Devin didn’t believe, on the whole, that expression of emotion was necessary. By the age of seven, he’d learned that a raised eyebrow could convey any number of emotions, and it was generally preferable t
o allow people to come to their own conclusions.
But Otis was irritating, cheerful, insouciant . . . family. Devin had kept the living in St. Wilfrid’s open because he wanted him nearby, preferably down the street in the vicarage. If forced to articulate it, Devin would have admitted that his life was satisfying but somewhat cold.
Otis and Hazel darted in and out of his house like fireflies, shining with warmth and cheer, and he treasured that.
“I’d prefer you didn’t leave for the continent,” he said. “I will need you to help a new vicar settle into the parish.”

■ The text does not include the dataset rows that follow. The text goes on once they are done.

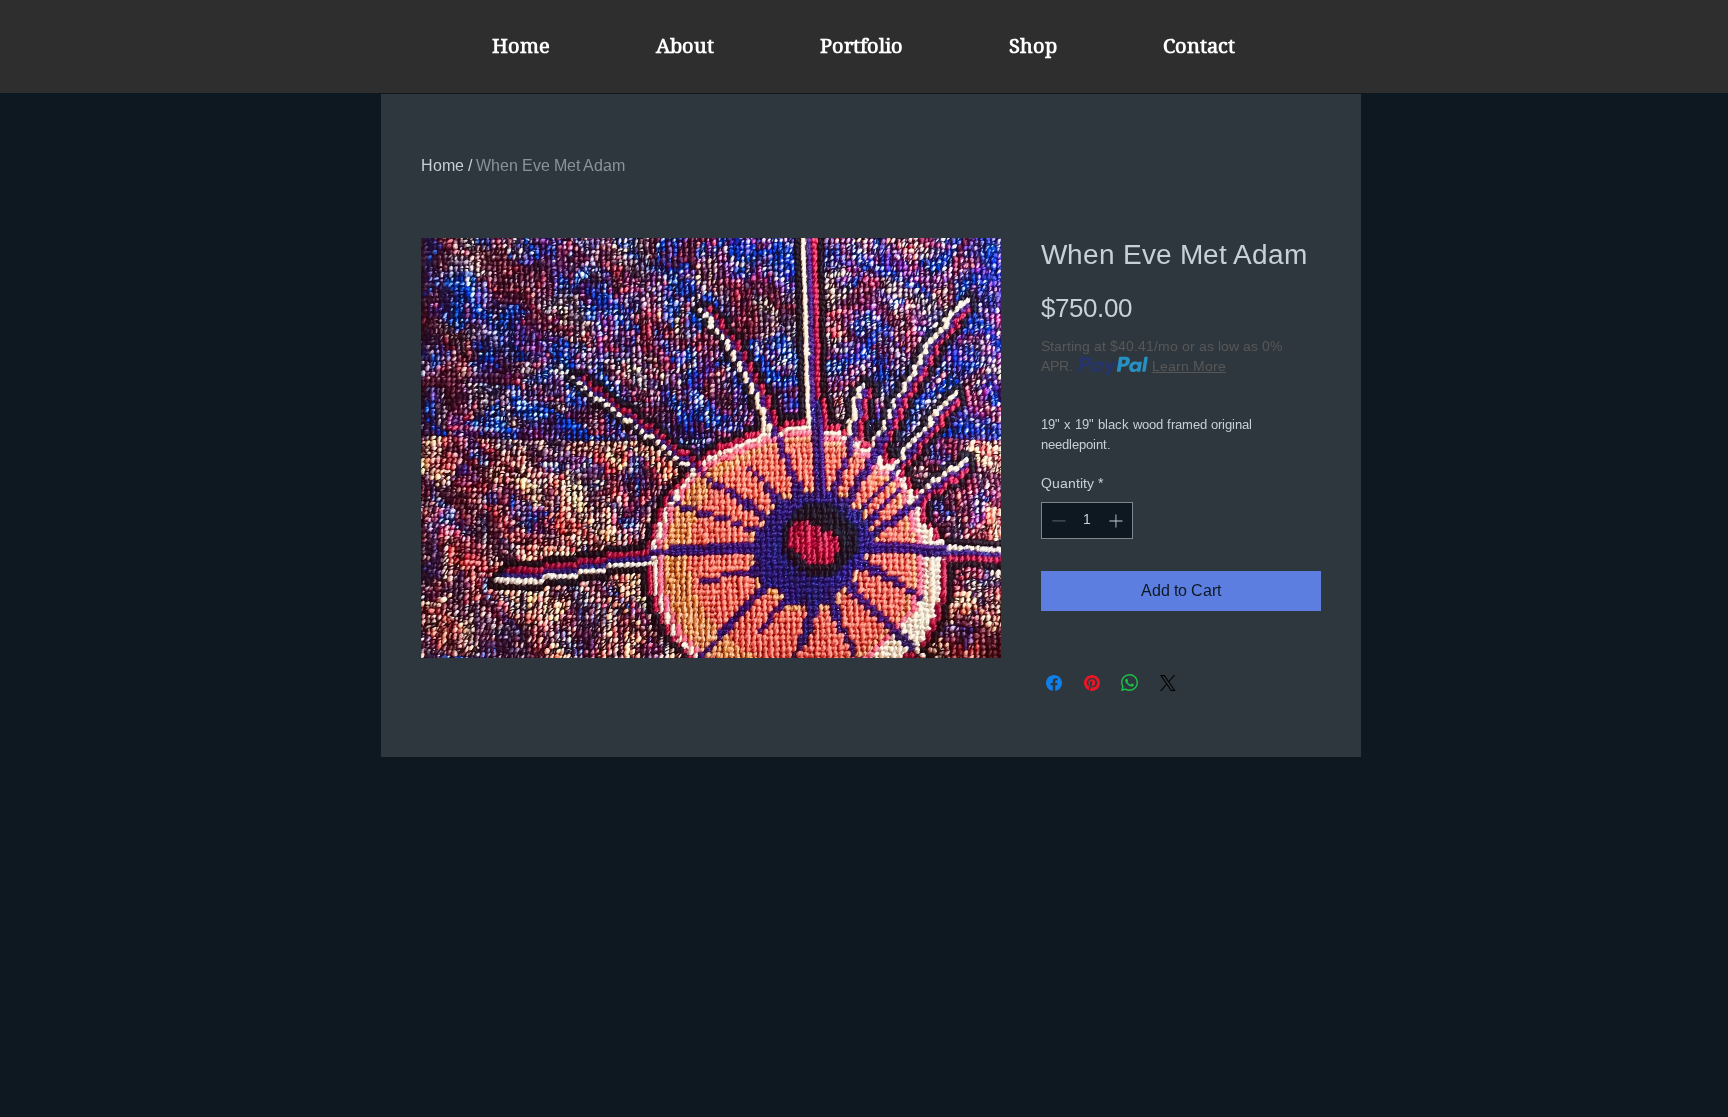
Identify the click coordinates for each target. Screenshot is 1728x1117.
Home (442, 165)
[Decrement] (1056, 520)
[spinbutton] (1087, 520)
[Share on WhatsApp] (1130, 683)
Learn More (1189, 366)
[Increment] (1117, 520)
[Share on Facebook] (1054, 683)
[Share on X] (1168, 683)
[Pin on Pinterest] (1092, 683)
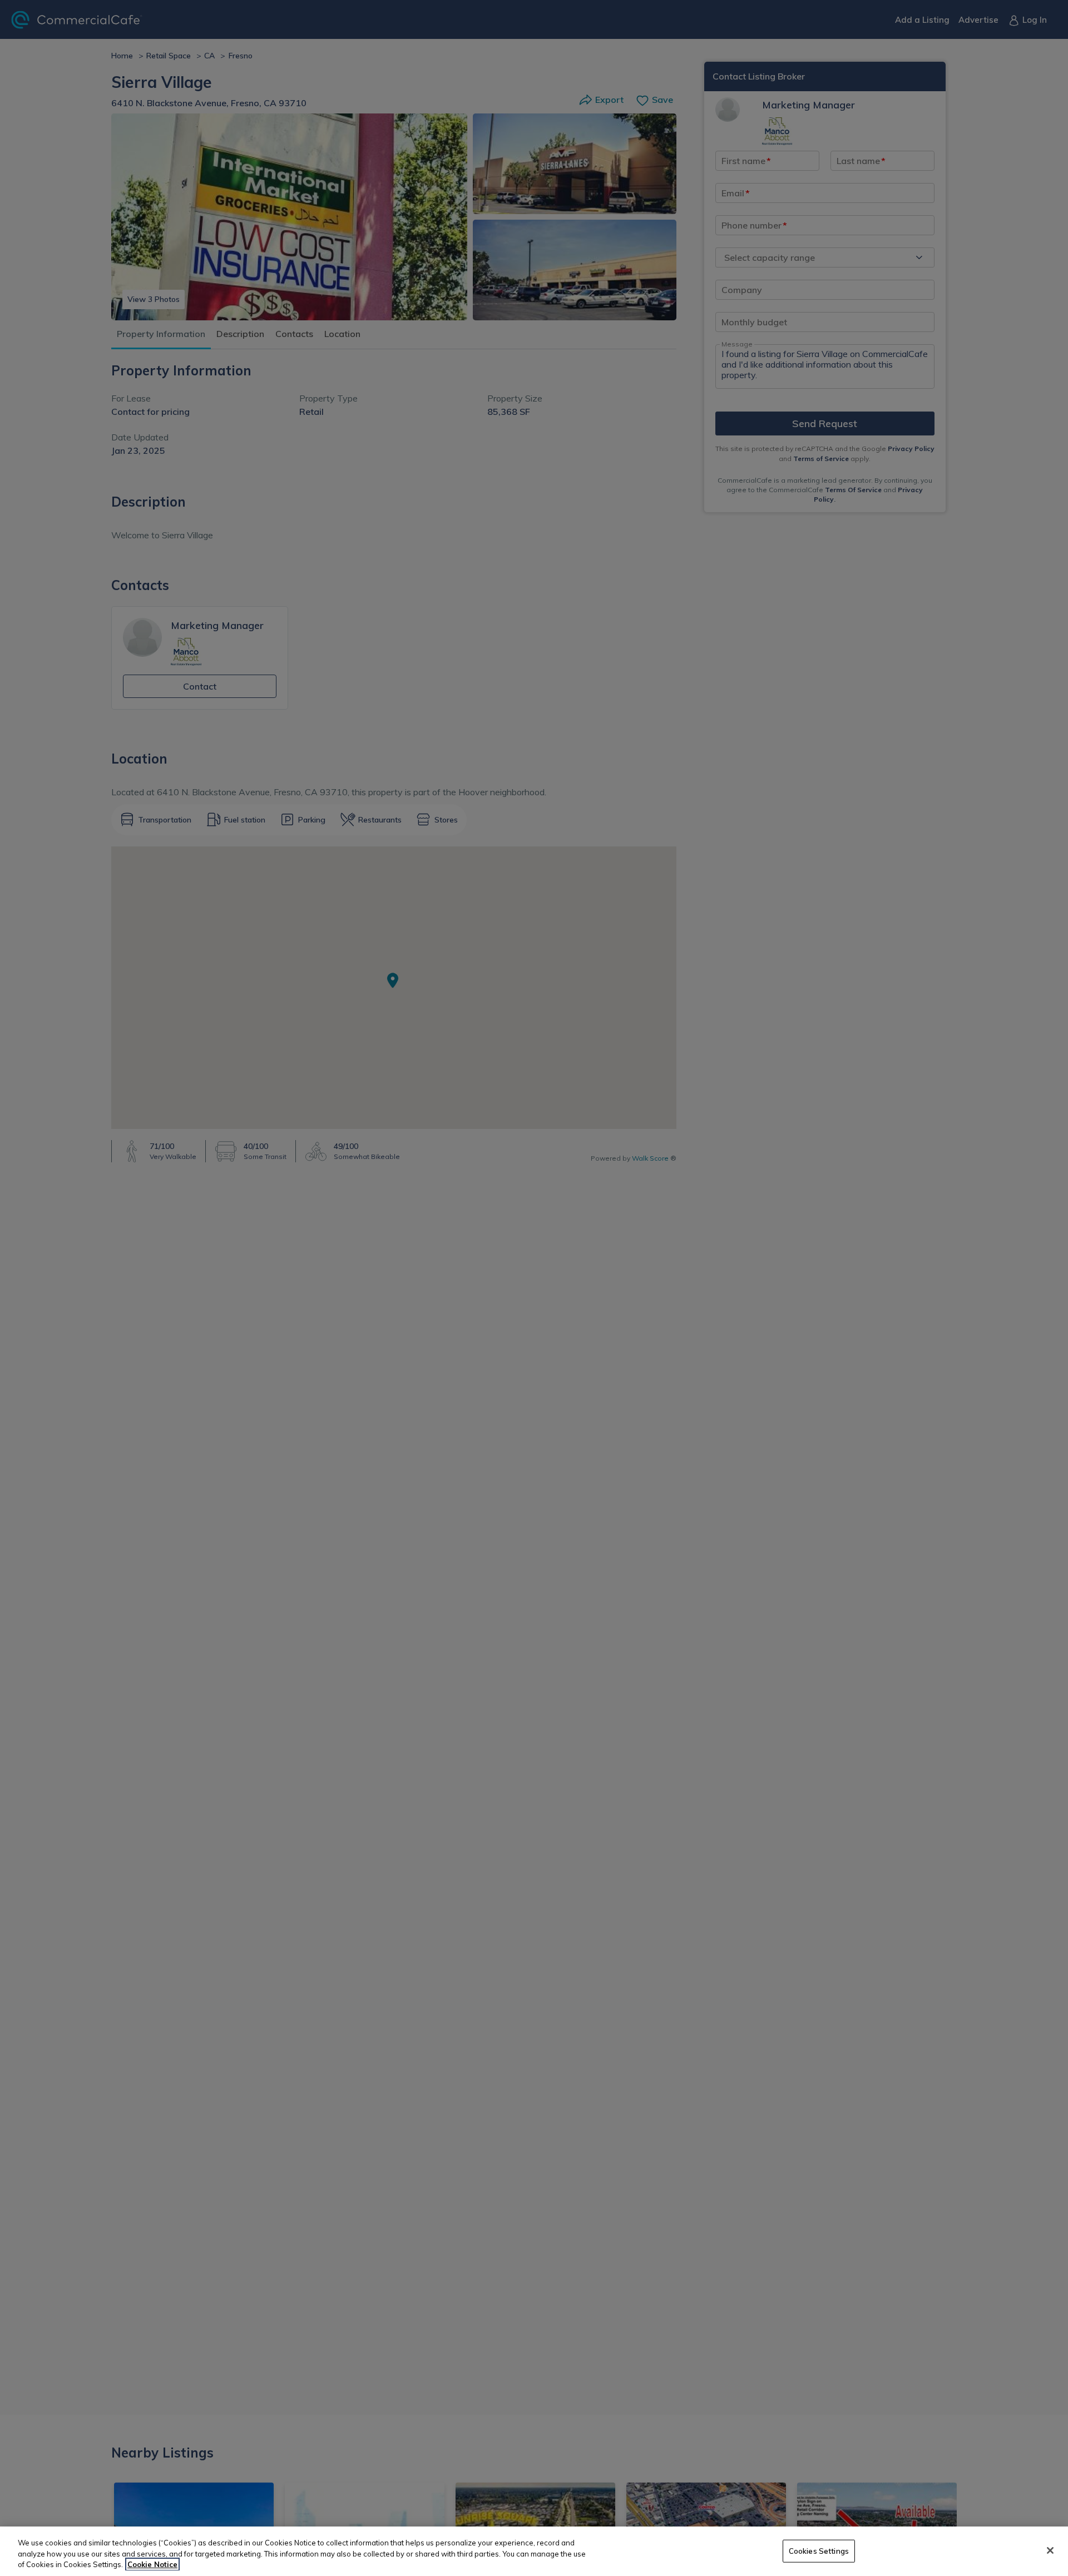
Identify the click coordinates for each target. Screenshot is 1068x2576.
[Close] (1050, 2550)
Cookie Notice (152, 2564)
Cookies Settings (819, 2550)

“Help him with what?” Otis asked. “I was still mixing up the curates’ names until a couple of days ago, when I worked out a system to keep them straight. Gerdsby, goat, thanks to that unfortunate beard. Habblety, hound, due to his hangdog look. I can leave the new fellow a note explaining my classification. No need to say it in person.”
“I would be grateful if you would remain in England at least for the time being,” Devin said, adding, “If I’d known you were set against the church, I wouldn’t have encouraged your father when he steered you in that direction.”
“I wasn’t set against it until yesterday,” Otis said. “And I’m not leaving directly; I have to talk to the bishop, for one thing. These things don’t happen overnight, and I’d guess it will take at least three months for my request to be approved. I’m never putting on a cassock again, though. Wearing a gown doesn’t suit my sense of self.”
“I understand.”
“Mind you, I’m not looking forward to moving back home. The place is a madhouse, with my sister’s debut in the offing. My father imported a relic of an aunt from the country to act as a chaperone, and Hazel does nothing but complain that Aunt Elnora’s ideas are antiquated. Well, of course, they are. The poor woman was born a million years ago.”
“You could stay here. Or remain in the vicarage as my liaison,” Devin suggested. “After all, we had it renovated to your taste. There’s a fair chance that the next man won’t appreciate all that blue velvet, so you might as well enjoy it.”